Records for locating displayed items
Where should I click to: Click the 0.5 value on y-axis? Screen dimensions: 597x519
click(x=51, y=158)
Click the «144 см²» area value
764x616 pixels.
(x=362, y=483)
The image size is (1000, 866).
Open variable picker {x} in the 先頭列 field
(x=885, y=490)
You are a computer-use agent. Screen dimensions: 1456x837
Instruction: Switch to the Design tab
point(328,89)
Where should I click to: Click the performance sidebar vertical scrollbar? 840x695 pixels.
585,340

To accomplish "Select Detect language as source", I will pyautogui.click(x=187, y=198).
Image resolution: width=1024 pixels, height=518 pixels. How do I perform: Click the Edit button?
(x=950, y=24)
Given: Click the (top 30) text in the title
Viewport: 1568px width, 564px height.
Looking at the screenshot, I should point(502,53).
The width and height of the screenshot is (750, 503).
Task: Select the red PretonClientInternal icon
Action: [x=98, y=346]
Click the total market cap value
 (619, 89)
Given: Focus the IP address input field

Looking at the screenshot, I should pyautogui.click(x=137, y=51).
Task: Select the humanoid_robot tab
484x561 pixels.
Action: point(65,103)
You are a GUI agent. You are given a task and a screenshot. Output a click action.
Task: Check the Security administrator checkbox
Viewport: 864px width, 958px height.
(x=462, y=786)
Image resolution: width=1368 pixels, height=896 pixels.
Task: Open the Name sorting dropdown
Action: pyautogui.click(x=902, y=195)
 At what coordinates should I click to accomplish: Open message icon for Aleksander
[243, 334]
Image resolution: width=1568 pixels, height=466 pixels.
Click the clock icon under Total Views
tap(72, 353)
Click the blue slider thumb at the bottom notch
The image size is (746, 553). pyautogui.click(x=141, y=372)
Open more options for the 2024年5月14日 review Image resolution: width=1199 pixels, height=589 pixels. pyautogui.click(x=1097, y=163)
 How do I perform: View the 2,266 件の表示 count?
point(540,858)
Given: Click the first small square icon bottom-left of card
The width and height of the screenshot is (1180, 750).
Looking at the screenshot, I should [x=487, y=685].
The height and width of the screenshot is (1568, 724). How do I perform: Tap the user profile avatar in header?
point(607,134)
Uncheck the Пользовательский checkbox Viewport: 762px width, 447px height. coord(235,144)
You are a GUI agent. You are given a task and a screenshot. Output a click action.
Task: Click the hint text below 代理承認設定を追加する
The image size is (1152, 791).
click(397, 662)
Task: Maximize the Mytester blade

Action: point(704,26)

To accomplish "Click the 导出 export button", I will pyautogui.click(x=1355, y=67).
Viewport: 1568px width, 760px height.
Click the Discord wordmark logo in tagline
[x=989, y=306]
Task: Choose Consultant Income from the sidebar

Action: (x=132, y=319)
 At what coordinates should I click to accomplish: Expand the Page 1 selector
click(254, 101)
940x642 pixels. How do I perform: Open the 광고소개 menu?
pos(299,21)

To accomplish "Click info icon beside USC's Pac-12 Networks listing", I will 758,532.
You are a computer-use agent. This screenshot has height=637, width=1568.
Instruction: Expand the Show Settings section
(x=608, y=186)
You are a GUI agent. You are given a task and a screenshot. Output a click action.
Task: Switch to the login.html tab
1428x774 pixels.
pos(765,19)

AIM OF THE EXERCISE:
Quote word for word the lines beginning with the one that contains "At what coordinates should I click to accomplish: Expand" and running through the last line.

TASK RESULT:
 At what coordinates should I click to accomplish: Expand the Page 1 selector
click(254, 101)
940x642 pixels. How do I perform: Open the 광고소개 menu?
pos(299,21)

To accomplish "Click info icon beside USC's Pac-12 Networks listing", I will 758,532.
You are a computer-use agent. This screenshot has height=637, width=1568.
Instruction: Expand the Show Settings section
(x=608, y=186)
You are a GUI agent. You are given a task and a screenshot. Output a click action.
Task: Switch to the login.html tab
1428x774 pixels.
pos(765,19)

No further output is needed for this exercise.